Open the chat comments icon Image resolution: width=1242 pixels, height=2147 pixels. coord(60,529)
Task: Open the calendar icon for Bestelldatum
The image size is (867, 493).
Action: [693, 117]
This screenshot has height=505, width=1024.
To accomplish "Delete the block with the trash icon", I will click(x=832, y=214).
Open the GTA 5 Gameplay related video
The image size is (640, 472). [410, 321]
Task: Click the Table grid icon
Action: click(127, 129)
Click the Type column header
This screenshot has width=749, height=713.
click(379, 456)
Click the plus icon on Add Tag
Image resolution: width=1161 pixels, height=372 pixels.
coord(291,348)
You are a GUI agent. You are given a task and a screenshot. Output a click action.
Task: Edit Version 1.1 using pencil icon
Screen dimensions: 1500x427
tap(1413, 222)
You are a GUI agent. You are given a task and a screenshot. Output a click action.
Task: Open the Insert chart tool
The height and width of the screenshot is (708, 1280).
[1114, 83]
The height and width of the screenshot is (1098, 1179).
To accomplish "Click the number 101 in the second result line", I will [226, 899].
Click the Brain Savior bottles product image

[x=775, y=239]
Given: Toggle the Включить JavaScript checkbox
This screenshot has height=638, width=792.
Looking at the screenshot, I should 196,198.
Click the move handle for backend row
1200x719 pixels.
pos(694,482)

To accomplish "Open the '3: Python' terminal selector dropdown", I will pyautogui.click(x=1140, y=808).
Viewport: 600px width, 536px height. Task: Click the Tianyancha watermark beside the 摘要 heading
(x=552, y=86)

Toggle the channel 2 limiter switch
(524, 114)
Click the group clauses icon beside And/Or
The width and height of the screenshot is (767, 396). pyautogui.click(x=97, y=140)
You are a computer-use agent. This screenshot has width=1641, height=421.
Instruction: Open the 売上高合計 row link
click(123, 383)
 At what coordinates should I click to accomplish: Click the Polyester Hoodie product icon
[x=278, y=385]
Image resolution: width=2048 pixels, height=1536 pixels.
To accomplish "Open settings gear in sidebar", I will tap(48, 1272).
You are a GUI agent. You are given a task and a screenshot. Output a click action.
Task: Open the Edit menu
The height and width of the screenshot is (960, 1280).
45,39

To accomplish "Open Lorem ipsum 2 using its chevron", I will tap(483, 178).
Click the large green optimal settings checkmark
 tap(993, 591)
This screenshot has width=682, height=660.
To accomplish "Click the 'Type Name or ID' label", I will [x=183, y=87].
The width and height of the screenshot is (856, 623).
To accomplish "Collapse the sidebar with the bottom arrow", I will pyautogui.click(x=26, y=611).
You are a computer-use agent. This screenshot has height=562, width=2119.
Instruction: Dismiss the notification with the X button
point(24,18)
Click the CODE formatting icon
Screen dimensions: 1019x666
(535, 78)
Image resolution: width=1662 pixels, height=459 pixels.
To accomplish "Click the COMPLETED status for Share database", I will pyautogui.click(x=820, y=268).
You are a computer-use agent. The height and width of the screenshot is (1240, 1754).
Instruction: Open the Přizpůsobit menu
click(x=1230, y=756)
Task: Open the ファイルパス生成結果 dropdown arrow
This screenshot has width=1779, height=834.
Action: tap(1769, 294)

------------------------------------------------------------

- _ABOUT THIS TASK_
Return every entry exactly as given.

- _ANSWER BOX_
Open the chat comments icon Image resolution: width=1242 pixels, height=2147 pixels. coord(60,529)
Task: Open the calendar icon for Bestelldatum
The image size is (867, 493).
Action: [693, 117]
This screenshot has height=505, width=1024.
To accomplish "Delete the block with the trash icon", I will click(x=832, y=214).
Open the GTA 5 Gameplay related video
The image size is (640, 472). [410, 321]
Task: Click the Table grid icon
Action: click(127, 129)
Click the Type column header
This screenshot has width=749, height=713.
click(379, 456)
Click the plus icon on Add Tag
Image resolution: width=1161 pixels, height=372 pixels.
coord(291,348)
You are a GUI agent. You are given a task and a screenshot. Output a click action.
Task: Edit Version 1.1 using pencil icon
Screen dimensions: 1500x427
tap(1413, 222)
You are a GUI agent. You are given a task and a screenshot. Output a click action.
Task: Open the Insert chart tool
The height and width of the screenshot is (708, 1280).
[1114, 83]
The height and width of the screenshot is (1098, 1179).
To accomplish "Click the number 101 in the second result line", I will [226, 899].
Click the Brain Savior bottles product image

[x=775, y=239]
Given: Toggle the Включить JavaScript checkbox
This screenshot has height=638, width=792.
Looking at the screenshot, I should 196,198.
Click the move handle for backend row
1200x719 pixels.
pos(694,482)

To accomplish "Open the '3: Python' terminal selector dropdown", I will pyautogui.click(x=1140, y=808).
Viewport: 600px width, 536px height. Task: Click the Tianyancha watermark beside the 摘要 heading
(x=552, y=86)

Toggle the channel 2 limiter switch
(524, 114)
Click the group clauses icon beside And/Or
The width and height of the screenshot is (767, 396). pyautogui.click(x=97, y=140)
You are a computer-use agent. This screenshot has width=1641, height=421.
Instruction: Open the 売上高合計 row link
click(123, 383)
 At what coordinates should I click to accomplish: Click the Polyester Hoodie product icon
[x=278, y=385]
Image resolution: width=2048 pixels, height=1536 pixels.
To accomplish "Open settings gear in sidebar", I will tap(48, 1272).
You are a GUI agent. You are given a task and a screenshot. Output a click action.
Task: Open the Edit menu
The height and width of the screenshot is (960, 1280).
45,39

To accomplish "Open Lorem ipsum 2 using its chevron", I will tap(483, 178).
Click the large green optimal settings checkmark
 tap(993, 591)
This screenshot has width=682, height=660.
To accomplish "Click the 'Type Name or ID' label", I will [x=183, y=87].
The width and height of the screenshot is (856, 623).
To accomplish "Collapse the sidebar with the bottom arrow", I will pyautogui.click(x=26, y=611).
You are a computer-use agent. This screenshot has height=562, width=2119.
Instruction: Dismiss the notification with the X button
point(24,18)
Click the CODE formatting icon
Screen dimensions: 1019x666
(535, 78)
Image resolution: width=1662 pixels, height=459 pixels.
To accomplish "Click the COMPLETED status for Share database", I will pyautogui.click(x=820, y=268).
You are a computer-use agent. The height and width of the screenshot is (1240, 1754).
Instruction: Open the Přizpůsobit menu
click(x=1230, y=756)
Task: Open the ファイルパス生成結果 dropdown arrow
This screenshot has width=1779, height=834.
Action: tap(1769, 294)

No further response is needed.